Es ist zwar auch in diesen Fällen – wie bei der Beweiswürdigung ansonsten – gehalten, die in der Hauptverhandlung erhobenen Beweise sorgfältig und umfassend zu würdigen. Erweist sich die Beweiswürdigung danach aber als rechtsfehlerfrei, ist es im Einzelfall revisionsrechtlich sowohl hinzunehmen, dass sich das Tatgericht eine entsprechende Überzeugung bildet, als auch, dass es sich dazu aufgrund vernünftiger Zweifel nicht in der Lage sieht [1].
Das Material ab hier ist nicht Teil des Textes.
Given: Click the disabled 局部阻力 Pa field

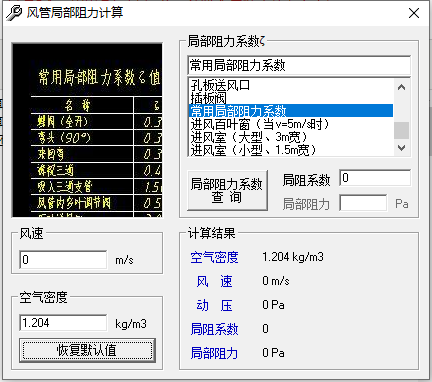Looking at the screenshot, I should tap(363, 203).
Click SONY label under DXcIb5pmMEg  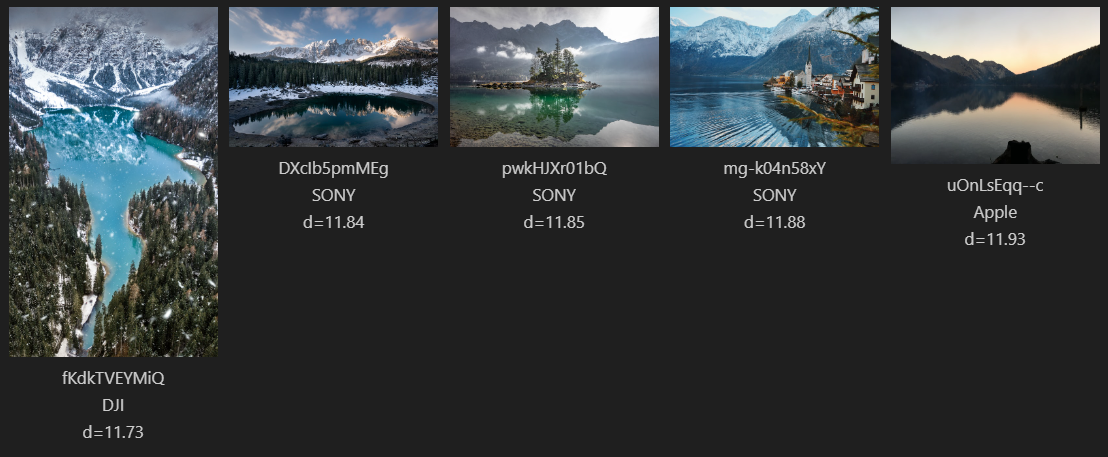333,196
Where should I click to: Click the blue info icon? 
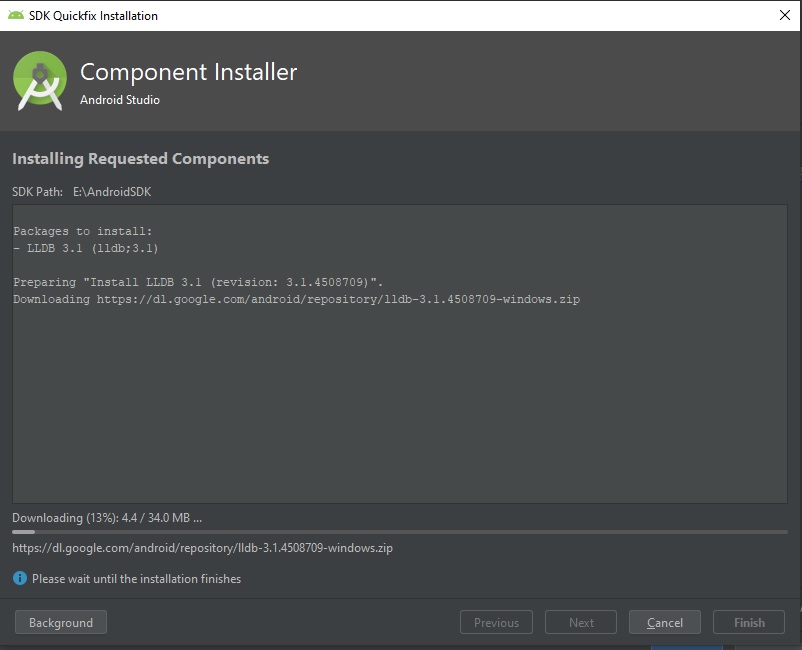coord(19,578)

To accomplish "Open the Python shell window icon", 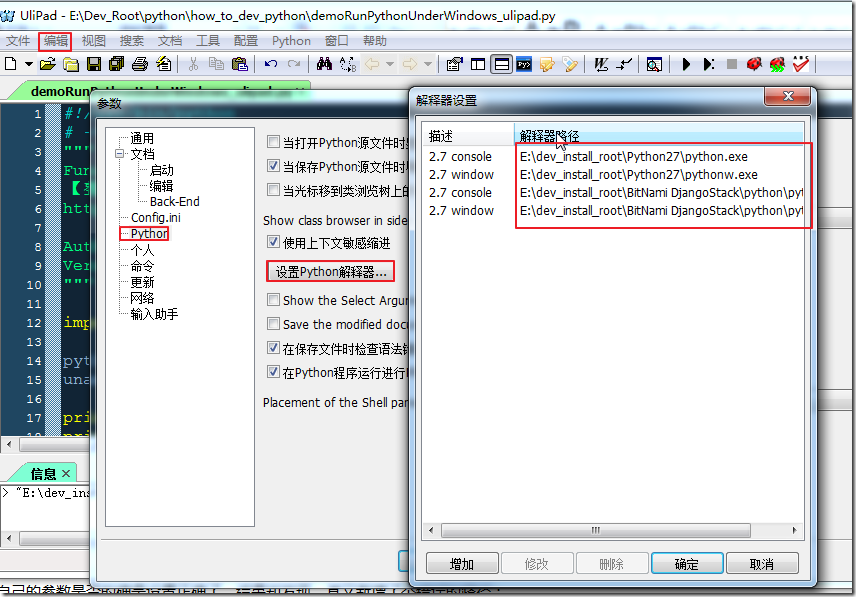I will coord(524,64).
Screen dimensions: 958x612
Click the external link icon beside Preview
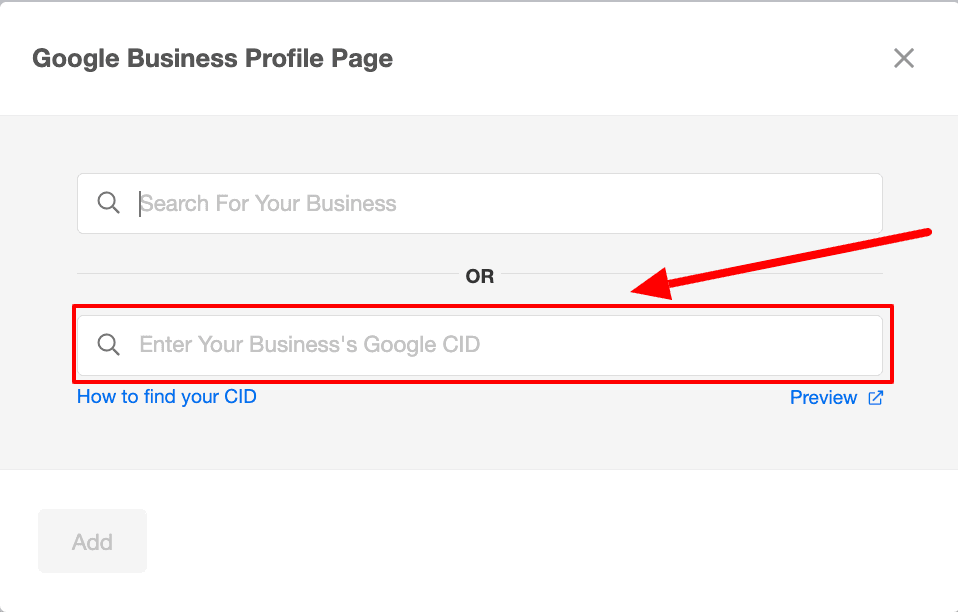(x=875, y=397)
Nach diesen Maßstäben begegnet die landgerichtliche Beweiswürdigung im hier entschiedenen Fall für den Bundesgerichtshof keinen durchgreifenden rechtlichen Bedenken. Das Landgericht hat sich trotz der dem Angeklagten zuzurechnenden DNA-Spur auf dem zur Fesselung der Geschädigten benutzten Klebeband auch unter Berücksichtigung weiterer für eine Täterschaft des Angeklagten sprechender Indizien von dessen Tatbeteiligung nicht überzeugen können, weil es eine Sekundärübertragung durch einen anderen Spurenleger für möglich gehalten hat. Dabei hat es sich auf die Ausführungen der Sachverständigen zu neueren Untersuchungen über Möglichkeit und Häufigkeit von Sekundär- und Tertiärübertragungen gestützt. Es hat es aber entgegen dem Revisionsvorbringen nicht bei der damit aufgezeigten rein theoretischen Möglichkeit einer Fremdübertragung belassen. Vielmehr hat es konkret begründet, warum es im vorliegenden Fall eine Sekundärübertragung über die vom Täter getragenen Handschuhe oder dessen Kleidung als möglich in Betracht gezogen hat.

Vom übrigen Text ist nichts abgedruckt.